▸ Consigne: Recopiez mot pour mot, dans son intégralité, la critique de roman qui suit.

▸ Extrait à lire:
== == ==

Bien que connaissant excessivement peu et l'homme et son oeuvre, j'apprécie tout particulièrement son écriture empreinte d'une humanité et d'une simplicité qui me siéent particulièrement.

Fernand Raynaud serinait "J'suis qu'un pauv paysan, ça paye pu."
Aux Bertranges, ferme du lot exploitée par une famille ancestrale, faut pas se plaindre.
Malgré cette année 76 qui assèche l'air et le moral des plus optimistes, faut pas se plaindre.
Enfants, parents et grands-parents y sont nés.
Certains y mourront, question d'ancrage local.
La toute dernière génération de frondeuses se verrait bien tenter l'aventure de l'ailleurs, laissant à Alexandre, le frangin, un avenir aussi immuable que cette ferme familiale.

Joncour allie petite et grande histoire avec une force et une dextérité peu communes.

== == ==

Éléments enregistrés
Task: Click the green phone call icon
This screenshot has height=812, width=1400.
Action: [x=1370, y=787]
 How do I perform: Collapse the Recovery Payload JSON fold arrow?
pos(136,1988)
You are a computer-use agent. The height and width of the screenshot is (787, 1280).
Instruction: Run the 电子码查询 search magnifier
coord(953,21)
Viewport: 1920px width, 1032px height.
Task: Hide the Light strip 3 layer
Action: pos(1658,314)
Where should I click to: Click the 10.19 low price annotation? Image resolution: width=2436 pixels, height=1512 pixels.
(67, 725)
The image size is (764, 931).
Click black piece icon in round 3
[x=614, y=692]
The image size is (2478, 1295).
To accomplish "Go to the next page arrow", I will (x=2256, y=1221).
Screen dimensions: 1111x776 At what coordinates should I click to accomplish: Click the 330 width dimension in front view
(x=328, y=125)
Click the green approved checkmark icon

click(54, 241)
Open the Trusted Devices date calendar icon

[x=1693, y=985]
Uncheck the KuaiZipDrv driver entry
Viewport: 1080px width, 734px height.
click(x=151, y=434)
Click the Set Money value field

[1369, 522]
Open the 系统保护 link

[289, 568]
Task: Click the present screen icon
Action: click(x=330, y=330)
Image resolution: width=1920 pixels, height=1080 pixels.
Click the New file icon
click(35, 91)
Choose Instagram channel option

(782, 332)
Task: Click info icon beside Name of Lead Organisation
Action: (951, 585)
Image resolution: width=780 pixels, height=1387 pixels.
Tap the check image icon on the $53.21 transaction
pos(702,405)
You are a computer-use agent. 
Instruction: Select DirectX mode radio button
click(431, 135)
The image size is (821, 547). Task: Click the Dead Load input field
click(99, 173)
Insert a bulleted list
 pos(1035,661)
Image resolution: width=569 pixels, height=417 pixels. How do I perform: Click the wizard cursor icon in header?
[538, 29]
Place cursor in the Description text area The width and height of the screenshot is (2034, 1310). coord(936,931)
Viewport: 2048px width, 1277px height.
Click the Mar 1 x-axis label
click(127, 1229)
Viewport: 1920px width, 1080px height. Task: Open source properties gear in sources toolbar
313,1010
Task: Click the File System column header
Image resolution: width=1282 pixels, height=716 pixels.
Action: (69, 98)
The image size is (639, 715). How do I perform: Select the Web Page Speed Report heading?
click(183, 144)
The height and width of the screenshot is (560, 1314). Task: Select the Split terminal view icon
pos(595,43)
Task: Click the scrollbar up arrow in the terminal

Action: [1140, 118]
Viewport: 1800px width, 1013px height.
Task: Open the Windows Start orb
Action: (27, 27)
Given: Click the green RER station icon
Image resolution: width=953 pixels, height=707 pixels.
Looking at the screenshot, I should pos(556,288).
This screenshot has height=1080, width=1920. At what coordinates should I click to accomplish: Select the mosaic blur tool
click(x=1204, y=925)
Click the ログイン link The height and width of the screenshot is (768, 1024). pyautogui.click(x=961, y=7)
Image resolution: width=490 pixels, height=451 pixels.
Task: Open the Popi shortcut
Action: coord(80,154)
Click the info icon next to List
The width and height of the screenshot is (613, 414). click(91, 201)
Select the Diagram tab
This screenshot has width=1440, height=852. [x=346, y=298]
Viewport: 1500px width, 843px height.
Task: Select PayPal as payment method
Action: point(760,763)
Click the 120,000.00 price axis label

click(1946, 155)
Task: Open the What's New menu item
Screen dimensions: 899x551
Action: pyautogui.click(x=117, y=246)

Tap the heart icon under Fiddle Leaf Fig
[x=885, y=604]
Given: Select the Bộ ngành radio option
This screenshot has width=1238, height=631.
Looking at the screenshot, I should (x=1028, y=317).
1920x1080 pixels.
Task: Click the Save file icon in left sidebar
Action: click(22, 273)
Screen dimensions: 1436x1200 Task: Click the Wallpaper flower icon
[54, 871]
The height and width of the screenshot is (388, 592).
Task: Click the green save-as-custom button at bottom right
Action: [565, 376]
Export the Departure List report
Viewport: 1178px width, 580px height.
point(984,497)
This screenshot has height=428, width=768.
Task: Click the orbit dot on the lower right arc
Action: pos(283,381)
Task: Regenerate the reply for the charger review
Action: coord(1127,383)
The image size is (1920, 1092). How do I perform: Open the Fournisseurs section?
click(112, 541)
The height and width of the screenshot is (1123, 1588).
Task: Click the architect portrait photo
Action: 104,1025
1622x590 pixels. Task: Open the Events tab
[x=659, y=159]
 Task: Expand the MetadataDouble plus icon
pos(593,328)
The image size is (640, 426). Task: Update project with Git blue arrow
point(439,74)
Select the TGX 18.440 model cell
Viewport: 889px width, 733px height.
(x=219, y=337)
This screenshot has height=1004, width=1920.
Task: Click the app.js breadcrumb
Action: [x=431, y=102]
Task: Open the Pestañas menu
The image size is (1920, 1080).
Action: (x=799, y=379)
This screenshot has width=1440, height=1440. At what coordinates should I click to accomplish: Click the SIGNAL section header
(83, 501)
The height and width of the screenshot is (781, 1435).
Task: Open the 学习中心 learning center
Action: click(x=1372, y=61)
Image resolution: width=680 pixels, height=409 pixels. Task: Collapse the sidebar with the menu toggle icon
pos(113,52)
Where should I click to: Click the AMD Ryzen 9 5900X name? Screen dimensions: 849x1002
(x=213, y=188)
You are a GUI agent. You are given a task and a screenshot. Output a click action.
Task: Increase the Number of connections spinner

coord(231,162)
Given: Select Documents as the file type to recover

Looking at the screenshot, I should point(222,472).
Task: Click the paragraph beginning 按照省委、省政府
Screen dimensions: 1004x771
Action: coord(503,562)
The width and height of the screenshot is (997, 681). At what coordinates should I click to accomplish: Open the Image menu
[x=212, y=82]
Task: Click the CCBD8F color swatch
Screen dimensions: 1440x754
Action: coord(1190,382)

== == ==

▸ Réponse:
Bien que connaissant excessivement peu et l'homme et son oeuvre, j'apprécie tout particulièrement son écriture empreinte d'une humanité et d'une simplicité qui me siéent particulièrement.

Fernand Raynaud serinait "J'suis qu'un pauv paysan, ça paye pu."
Aux Bertranges, ferme du lot exploitée par une famille ancestrale, faut pas se plaindre.
Malgré cette année 76 qui assèche l'air et le moral des plus optimistes, faut pas se plaindre.
Enfants, parents et grands-parents y sont nés.
Certains y mourront, question d'ancrage local.
La toute dernière génération de frondeuses se verrait bien tenter l'aventure de l'ailleurs, laissant à Alexandre, le frangin, un avenir aussi immuable que cette ferme familiale.

Joncour allie petite et grande histoire avec une force et une dextérité peu communes.